Ağır Bir Parfüm Reveransı

'Ünlü Şairlerden Şiirler' forumunda sha. tarafından 23 Nis 2012 tarihinde açılan konu

  1. sha.

    sha. ..daha çirkin, daha huysuz

    Ağır Bir Parfüm Reveransı
    Senden Sonraydı..

    hayvansız kalmış bir orman
    gibi ağlamaklıydı kainat;
    Senden Sonraydı..

    hangi dağda ateş yansa
    o yana ağlardı atlar,
    ve bir kartal
    bir kartala dayıyorsa başını
    aşk
    çağrıldığı her randevuya
    geç kalmış demekti!

    Senden Sonraydı..
    gökyüzüne teslim oluyordu ayışığı
    ah onun zarif parmaklarına dolanmış kuğular,
    ve kalbi delik bir melek sabahlıyordu
    yeryüzünde,
    ümit: kurugül çocuk! ümit: aksigül çocuk!
    hayat! beni ılık ılık esir al!
    diye bağırıyordum çakal karasında
    hançer nefesinde!

    çünkü
    bir insan ne sır verebilirdi ki gölgesine
    aşağı gölde kıyıya vuran genç nilüfer
    ağzında bir başka genç nilüferle
    ölmekteyse, ve akşamüstü
    bir annenin çocuğunun üstünü örtüşü gibi
    örtüyorsa sancıyı ve ölümü,
    bir insan ne sır verebilirdi ki gölgesine!
    çünkü
    uyuyacak kurt soyunur
    üstünden dağları çıkartırdı!
    dağlar, kokarcalarına alevcesine sokulurdu
    dağlar, sularına alev içercesine dokunurdu
    dağlar, dağlarına dürüsttü
    dağların namluya sürülü
    kurşunu yoktu!
    dağların mor avı çoktu dağların zor avcısı çoktu
    dağlar, dağlara bir kez daldı mı
    kendi doruklarından mahşeri vurgunlar yerdi
    dağların grevi borandı, çıyandı, yabanıl ottu

    dağlara sinsi bulutlarla inen eşkıya baruta
    kuytu, postal niyetine haysiyet giydirirdi!
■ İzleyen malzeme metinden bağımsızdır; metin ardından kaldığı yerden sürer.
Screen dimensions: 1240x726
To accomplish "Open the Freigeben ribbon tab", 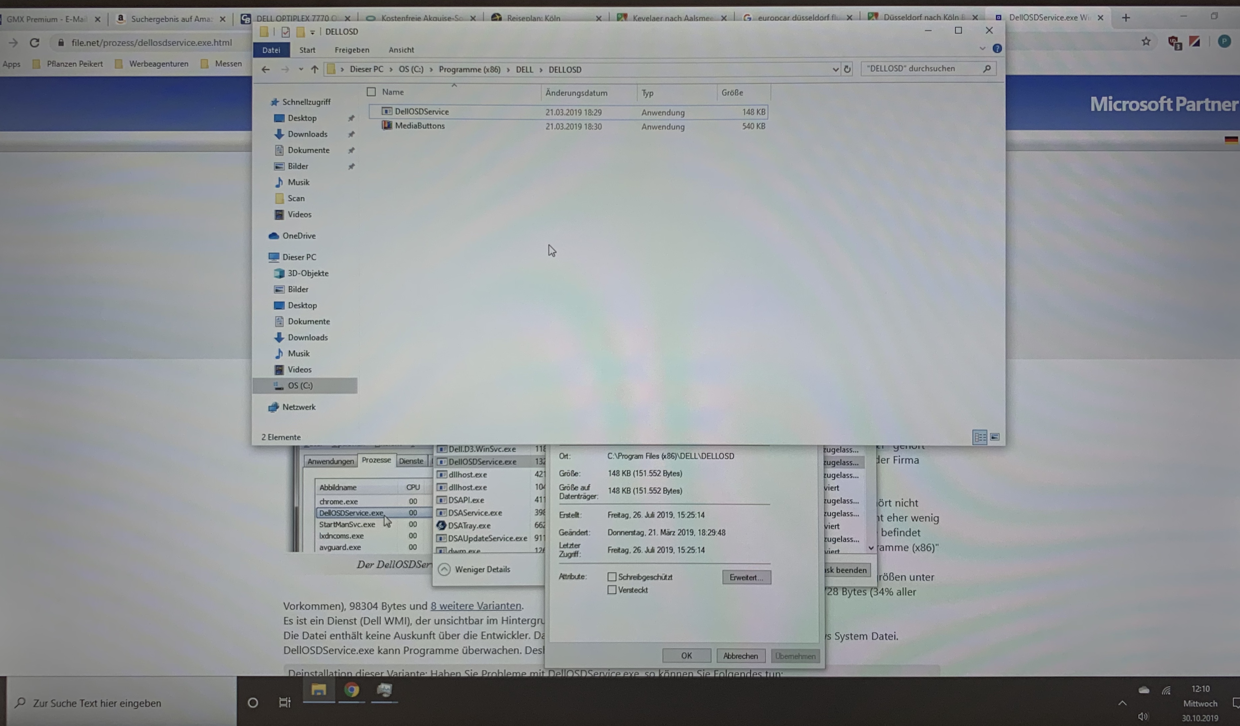I will point(351,50).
    hele mermi bir kez müstehzi bir ifadeyle
    savurduysa tunç buhardan yelelerini,
    atların toynaklarına kan gibi menzil
    bakışlarına menzil gibi kan otururdu!

    atlara dağ kaldırmışlığı karanlığın
    o şen nallarda rakseden yosma şavkın gerdanı
    altına batırılmış isyanın şakırtısıyla tutuşurdu!
    tutuş benim yağız yılanımı puşi gibi sarıp da
    tutuş benim delioğlan fırtınamı
    ağzında ağıt gibi yakıp da
    dumanıyla
    isiyle,
    dermanıyla
    iniyle,
    inlenen ismine nakış gibi işlenen kahpe fermanıyla
    kapına dayanan tanrı misafiri sevdam, aşkımla
    belalanan dağım! belalı dağlım!
    dağlara adak adamış bir toprağın yangınıyım ben de!
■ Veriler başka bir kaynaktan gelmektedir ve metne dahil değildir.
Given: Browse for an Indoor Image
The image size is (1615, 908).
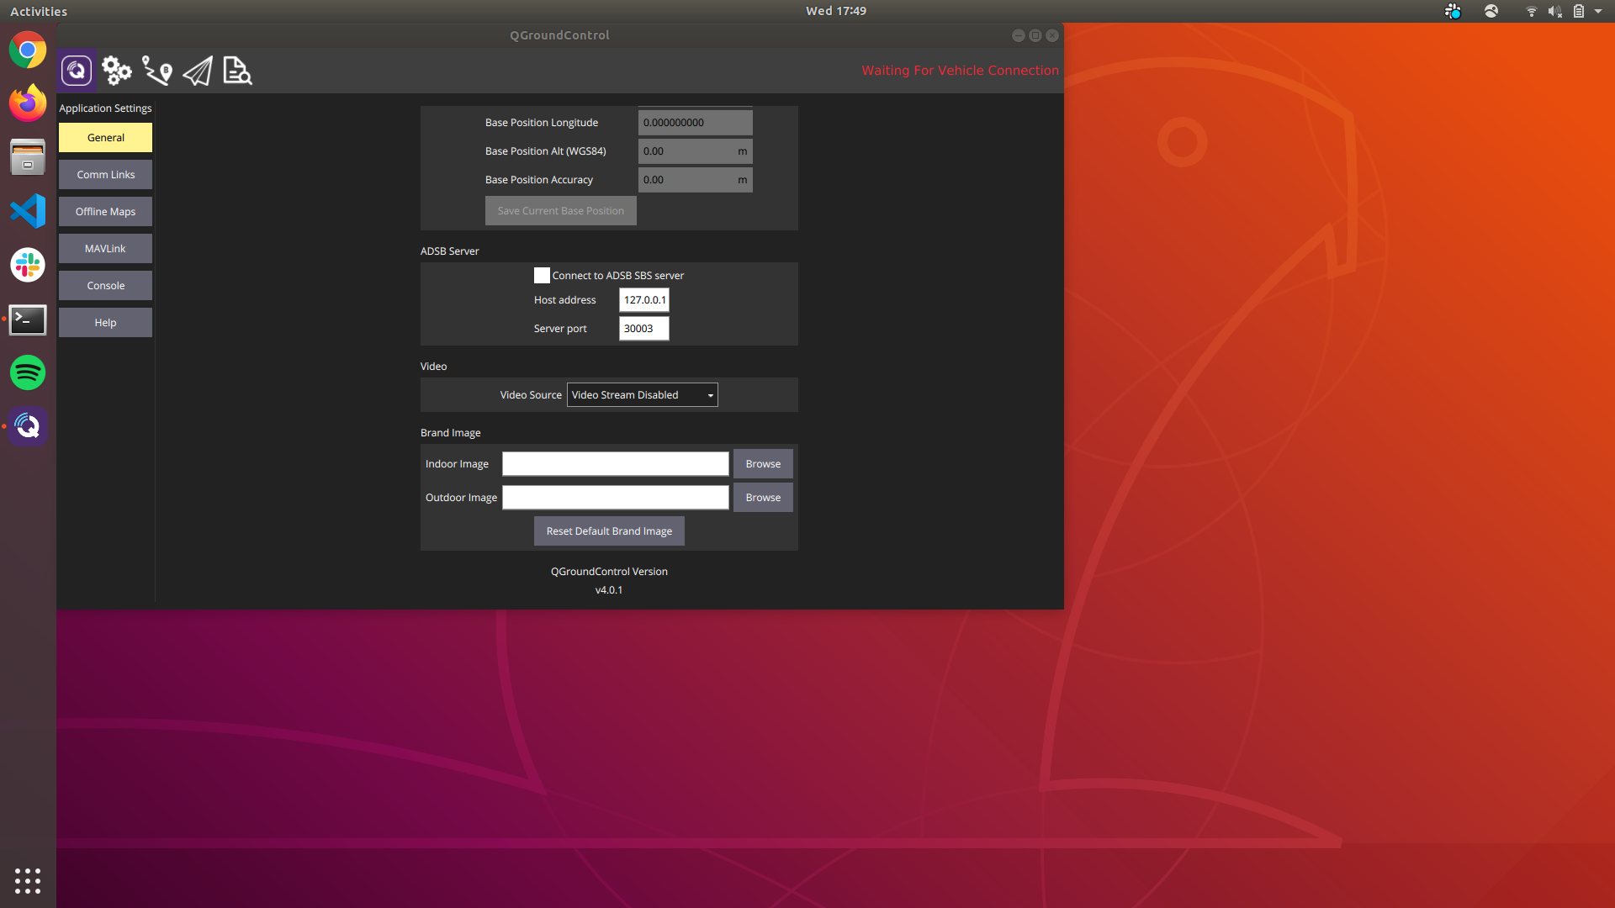Looking at the screenshot, I should pyautogui.click(x=762, y=463).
    bakma! dağını emziremedim
    siyah sütümde zehir şıngırdar!
    kızma! dağına bir taş da ben koyamadım
    kumumda tuz var!

    ama senin kulağına eğilip
    DAĞ diye fısıldayan bu dudak
    bir gün ya elinden ya ayağından
    ya eteğimden ya da alnından
    öfkelenme, öpmeyecek,
    sadece şehit düşmüş bir hayalet nehir gibi fışkırıp
    başka
    bambaşka dağlara at sırtında dörtnala kan olup akacak!